-- Opening Marker --
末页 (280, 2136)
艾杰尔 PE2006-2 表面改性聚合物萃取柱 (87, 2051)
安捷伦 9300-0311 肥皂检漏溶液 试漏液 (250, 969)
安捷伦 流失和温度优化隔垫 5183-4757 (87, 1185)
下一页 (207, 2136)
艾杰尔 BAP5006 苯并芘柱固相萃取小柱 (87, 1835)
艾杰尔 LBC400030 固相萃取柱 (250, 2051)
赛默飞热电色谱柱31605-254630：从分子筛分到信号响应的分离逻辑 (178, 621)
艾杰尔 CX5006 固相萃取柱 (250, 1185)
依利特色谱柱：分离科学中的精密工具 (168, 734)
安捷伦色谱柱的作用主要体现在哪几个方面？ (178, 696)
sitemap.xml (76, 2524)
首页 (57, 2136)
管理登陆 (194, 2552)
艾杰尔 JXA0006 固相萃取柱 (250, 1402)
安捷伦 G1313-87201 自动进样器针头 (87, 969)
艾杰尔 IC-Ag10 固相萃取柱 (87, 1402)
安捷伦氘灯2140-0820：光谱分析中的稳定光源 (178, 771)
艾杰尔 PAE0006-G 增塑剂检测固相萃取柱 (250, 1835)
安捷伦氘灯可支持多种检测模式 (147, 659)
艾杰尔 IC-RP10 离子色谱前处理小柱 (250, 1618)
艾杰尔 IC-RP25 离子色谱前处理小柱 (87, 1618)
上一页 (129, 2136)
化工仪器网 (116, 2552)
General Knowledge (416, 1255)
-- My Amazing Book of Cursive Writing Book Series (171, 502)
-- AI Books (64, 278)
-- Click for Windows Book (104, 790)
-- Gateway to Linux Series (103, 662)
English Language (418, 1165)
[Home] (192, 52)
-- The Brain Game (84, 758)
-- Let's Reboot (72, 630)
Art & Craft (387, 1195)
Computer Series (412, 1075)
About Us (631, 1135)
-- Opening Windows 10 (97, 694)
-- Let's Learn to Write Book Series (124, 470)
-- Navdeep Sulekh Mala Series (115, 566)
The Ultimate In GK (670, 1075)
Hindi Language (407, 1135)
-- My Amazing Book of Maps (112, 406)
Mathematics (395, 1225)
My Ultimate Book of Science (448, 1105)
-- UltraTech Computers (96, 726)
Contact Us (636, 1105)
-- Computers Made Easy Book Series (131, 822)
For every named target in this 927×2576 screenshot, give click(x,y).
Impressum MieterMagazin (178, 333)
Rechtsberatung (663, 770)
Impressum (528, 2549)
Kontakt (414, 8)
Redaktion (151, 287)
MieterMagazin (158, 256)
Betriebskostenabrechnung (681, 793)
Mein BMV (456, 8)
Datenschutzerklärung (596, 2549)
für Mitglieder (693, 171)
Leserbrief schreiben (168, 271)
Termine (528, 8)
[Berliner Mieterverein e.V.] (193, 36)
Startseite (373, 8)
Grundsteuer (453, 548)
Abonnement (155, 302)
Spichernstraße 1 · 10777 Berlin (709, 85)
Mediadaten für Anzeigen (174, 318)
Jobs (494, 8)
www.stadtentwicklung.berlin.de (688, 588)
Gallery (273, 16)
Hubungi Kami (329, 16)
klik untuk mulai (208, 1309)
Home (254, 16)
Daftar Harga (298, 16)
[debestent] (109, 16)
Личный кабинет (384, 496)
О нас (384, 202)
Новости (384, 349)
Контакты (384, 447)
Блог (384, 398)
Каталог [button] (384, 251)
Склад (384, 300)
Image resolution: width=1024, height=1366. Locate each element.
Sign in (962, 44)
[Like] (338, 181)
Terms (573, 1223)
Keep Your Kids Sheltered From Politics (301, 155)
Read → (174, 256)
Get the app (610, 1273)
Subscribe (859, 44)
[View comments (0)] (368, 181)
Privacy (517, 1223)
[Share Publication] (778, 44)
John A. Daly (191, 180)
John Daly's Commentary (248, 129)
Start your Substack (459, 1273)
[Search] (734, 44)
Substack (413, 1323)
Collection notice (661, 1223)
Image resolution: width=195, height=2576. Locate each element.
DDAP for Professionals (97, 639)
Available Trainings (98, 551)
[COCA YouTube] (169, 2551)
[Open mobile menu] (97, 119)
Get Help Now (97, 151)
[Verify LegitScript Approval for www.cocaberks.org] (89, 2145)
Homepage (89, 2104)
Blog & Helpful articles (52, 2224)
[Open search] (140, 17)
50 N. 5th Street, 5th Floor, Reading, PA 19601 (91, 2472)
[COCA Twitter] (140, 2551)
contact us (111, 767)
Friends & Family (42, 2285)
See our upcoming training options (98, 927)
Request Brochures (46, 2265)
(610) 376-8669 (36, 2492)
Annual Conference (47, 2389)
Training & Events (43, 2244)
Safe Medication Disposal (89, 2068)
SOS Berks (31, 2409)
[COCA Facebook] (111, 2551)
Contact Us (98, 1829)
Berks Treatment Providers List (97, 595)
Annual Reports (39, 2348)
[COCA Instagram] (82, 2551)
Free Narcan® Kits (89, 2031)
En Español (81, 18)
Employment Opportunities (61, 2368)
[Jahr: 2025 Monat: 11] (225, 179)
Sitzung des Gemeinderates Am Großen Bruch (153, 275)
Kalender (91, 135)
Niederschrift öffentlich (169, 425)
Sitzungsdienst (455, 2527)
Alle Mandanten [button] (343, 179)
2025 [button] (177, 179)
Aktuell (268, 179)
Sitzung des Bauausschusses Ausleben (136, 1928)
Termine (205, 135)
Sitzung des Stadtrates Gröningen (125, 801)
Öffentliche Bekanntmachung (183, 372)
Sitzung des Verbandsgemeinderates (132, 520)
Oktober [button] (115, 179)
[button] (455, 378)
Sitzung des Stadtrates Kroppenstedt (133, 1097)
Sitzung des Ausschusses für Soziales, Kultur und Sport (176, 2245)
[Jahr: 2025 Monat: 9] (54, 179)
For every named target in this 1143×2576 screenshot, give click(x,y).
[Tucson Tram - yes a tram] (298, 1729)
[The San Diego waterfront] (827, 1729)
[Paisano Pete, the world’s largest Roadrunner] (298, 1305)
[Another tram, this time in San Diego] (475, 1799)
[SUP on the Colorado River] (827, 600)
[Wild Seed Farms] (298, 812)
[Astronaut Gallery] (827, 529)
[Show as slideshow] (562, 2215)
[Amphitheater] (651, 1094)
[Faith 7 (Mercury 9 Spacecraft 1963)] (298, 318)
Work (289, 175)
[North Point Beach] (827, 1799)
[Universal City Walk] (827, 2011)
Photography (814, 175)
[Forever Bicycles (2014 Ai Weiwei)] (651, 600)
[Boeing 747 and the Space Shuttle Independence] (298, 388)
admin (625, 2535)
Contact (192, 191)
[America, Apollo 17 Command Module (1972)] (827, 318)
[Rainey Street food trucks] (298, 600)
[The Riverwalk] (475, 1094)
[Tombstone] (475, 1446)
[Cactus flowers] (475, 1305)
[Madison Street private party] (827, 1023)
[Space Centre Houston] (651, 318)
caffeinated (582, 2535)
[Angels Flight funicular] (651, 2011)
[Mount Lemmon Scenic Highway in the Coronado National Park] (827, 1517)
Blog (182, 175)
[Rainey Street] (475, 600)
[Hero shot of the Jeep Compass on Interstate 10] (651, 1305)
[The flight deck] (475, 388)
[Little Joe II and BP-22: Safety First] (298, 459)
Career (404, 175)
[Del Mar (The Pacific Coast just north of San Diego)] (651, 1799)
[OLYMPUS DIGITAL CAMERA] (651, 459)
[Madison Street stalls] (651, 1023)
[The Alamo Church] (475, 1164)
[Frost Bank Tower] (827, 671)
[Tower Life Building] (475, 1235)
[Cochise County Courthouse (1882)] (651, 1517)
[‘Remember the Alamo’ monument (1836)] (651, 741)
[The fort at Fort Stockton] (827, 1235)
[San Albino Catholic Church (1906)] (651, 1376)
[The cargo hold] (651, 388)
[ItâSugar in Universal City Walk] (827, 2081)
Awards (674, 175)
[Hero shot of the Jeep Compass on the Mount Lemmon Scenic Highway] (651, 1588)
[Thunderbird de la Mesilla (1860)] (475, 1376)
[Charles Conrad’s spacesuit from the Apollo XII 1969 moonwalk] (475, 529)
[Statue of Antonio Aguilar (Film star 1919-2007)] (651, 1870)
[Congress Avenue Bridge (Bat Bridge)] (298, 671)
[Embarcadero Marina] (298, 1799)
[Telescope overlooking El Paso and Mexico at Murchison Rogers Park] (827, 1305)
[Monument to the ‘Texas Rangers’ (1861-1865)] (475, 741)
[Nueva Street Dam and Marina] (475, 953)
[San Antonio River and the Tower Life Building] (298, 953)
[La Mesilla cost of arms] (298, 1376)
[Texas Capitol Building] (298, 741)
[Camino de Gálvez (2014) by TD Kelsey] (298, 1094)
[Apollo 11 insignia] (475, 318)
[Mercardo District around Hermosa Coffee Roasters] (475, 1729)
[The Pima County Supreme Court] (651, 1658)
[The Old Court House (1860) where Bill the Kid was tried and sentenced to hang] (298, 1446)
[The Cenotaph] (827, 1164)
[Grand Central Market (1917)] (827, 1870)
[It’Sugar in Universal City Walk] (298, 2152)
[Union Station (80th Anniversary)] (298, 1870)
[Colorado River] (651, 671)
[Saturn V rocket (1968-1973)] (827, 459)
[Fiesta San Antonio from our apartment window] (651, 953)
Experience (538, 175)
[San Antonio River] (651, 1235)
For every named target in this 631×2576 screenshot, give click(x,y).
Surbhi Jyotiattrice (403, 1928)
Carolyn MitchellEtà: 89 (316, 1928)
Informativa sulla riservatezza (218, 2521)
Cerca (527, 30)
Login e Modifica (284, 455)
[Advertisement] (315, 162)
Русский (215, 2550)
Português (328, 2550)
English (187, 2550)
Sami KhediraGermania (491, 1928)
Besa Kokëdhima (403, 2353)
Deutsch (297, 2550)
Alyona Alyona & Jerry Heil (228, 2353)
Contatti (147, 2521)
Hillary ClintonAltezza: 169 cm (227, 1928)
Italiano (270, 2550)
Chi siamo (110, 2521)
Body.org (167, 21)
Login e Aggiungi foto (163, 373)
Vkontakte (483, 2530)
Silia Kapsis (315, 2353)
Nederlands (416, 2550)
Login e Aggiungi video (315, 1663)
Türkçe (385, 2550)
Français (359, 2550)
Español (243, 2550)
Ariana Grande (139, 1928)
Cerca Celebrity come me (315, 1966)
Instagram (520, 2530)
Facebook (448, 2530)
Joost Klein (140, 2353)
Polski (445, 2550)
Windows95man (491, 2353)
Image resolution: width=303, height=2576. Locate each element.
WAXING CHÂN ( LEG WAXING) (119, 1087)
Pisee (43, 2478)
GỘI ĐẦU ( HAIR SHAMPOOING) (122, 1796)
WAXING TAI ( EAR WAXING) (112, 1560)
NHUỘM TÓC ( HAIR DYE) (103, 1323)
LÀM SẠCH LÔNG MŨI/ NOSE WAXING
-- Closing Marker --
ABOUT THIS TASK:
Each line of the data that holds the word "Marina" should be copied.

EXERCISE RESPONSE:
[Embarcadero Marina] (298, 1799)
[Nueva Street Dam and Marina] (475, 953)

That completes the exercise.